In details, I used the current function name to help locate the AST node of the calling expression, as well as the line number provided by inspect as a starting point.

I couldn't use inspect.getsource() to isolate the caller's block, which would have been more optimized, because I found a case where it was returning an incomplete source code. For example when the caller's code was directly located in main's scope. Don't know if it's supposed to be a bug or a feature tho'...

Once we have the source code, we just have to feed ast.parse() to get the root AST node and walk the tree to find the latest call to the current function, and voila!

#!/usr/bin/env python3

import inspect
import ast

def print_callexp(*args, **kwargs):

    def _find_caller_node(root_node, func_name, last_lineno):
        # init search state
        found_node = None
        lineno = 0

        def _luke_astwalker(parent):
            nonlocal found_node
            nonlocal lineno
            for child in ast.iter_child_nodes(parent):
                # break if we passed the last line
                if hasattr(child, "lineno"):
                    lineno = child.lineno
                if lineno > last_lineno:
                    break

                # is it our candidate?
                if (isinstance(child, ast.Name)
                        and isinstance(parent, ast.Call)
                        and child.id == func_name):
                    # we have a candidate, but continue to walk the tree
                    # in case there's another one following. we can safely
                    # break here because the current node is a Name
                    found_node = parent
                    break

                # walk through children nodes, if any
                _luke_astwalker(child)

        # dig recursively to find caller's node
        _luke_astwalker(root_node)
        return found_node

    # get some info from 'inspect'
    frame = inspect.currentframe()
    backf = frame.f_back
    this_func_name = frame.f_code.co_name

    # get the source code of caller's module
    # note that we have to reload the entire module file since the
    # inspect.getsource() function doesn't work in some cases (i.e.: returned
    # source content was incomplete... Why?!).
    # --> is inspect.getsource broken???
    #     source = inspect.getsource(backf.f_code)
    #source = inspect.getsource(backf.f_code)
    with open(backf.f_code.co_filename, "r") as f:
        source = f.read()

    # get the ast node of caller's module
    # we don't need to use ast.increment_lineno() since we've loaded the whole
    # module
    ast_root = ast.parse(source, backf.f_code.co_filename)
    #ast.increment_lineno(ast_root, backf.f_code.co_firstlineno - 1)

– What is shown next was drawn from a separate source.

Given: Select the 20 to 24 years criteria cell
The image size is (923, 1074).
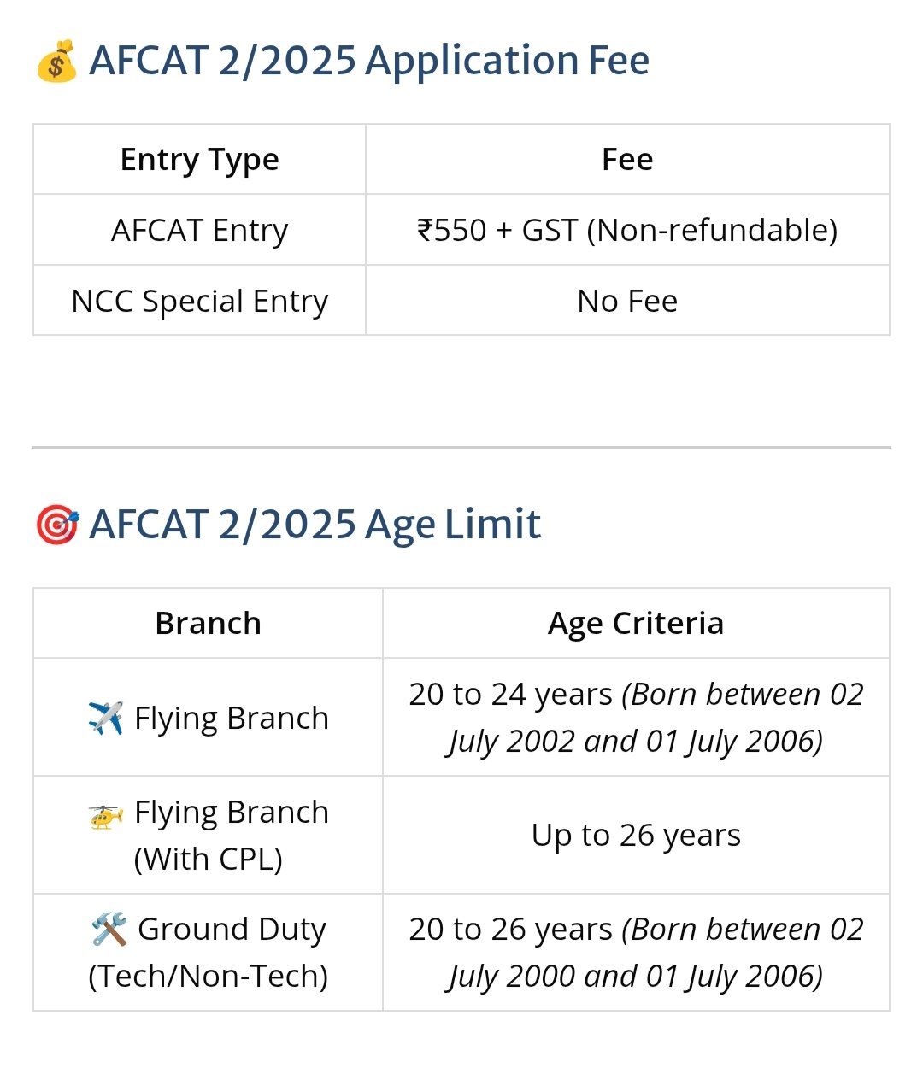Looking at the screenshot, I should tap(636, 718).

    # find caller's ast node
    caller_node = _find_caller_node(ast_root, this_func_name, backf.f_lineno)

    # now, if caller's node has been found, we have the first line and the last
    # line of the caller's source
    if caller_node:
        #start_index = caller_node.lineno - backf.f_code.co_firstlineno
        #end_index = backf.f_lineno - backf.f_code.co_firstlineno + 1
        print("Hoooray! Found it!")
        start_index = caller_node.lineno - 1
        end_index = backf.f_lineno
        lineno = caller_node.lineno
        for ln in source.splitlines()[start_index:end_index]:
            print("  {:04d} {}".format(lineno, ln))
            lineno += 1

def main():
    a_var = "but"
    print_callexp(
        a_var, "why?!",
        345, (1, 2, 3), hello="world")

if __name__ == "__main__":
    main()

You should get something like this:

Hoooray! Found it!
  0079     print_callexp(
  0080         a_var, "why?!",
  0081         345, (1, 2, 3), hello="world")

It still feels a bit messy but OTOH, it is quite an unusual goal. At least unusual enough in Python it seems. For example, at first glance, I was hoping to find a way to get direct access to an already loaded AST node that could be served by inspect through a frame object or in a similar fashion, instead of having to create a new AST node manually.

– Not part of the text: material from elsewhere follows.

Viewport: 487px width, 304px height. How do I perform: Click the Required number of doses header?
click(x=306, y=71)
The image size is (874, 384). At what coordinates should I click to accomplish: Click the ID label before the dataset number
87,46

Note that I have absolutely no idea if this is a CPython specific code. It should not be tho'. At least from what I've read from the docs.

Also, I wonder how come there's no official pretty-print function in the ast module (or as a side module). ast.dump() would probably do the job with an additional indent argument to allow formatting the output and to debug the AST more easily.

As a side note, I found this pretty neat and small function to help working with the AST.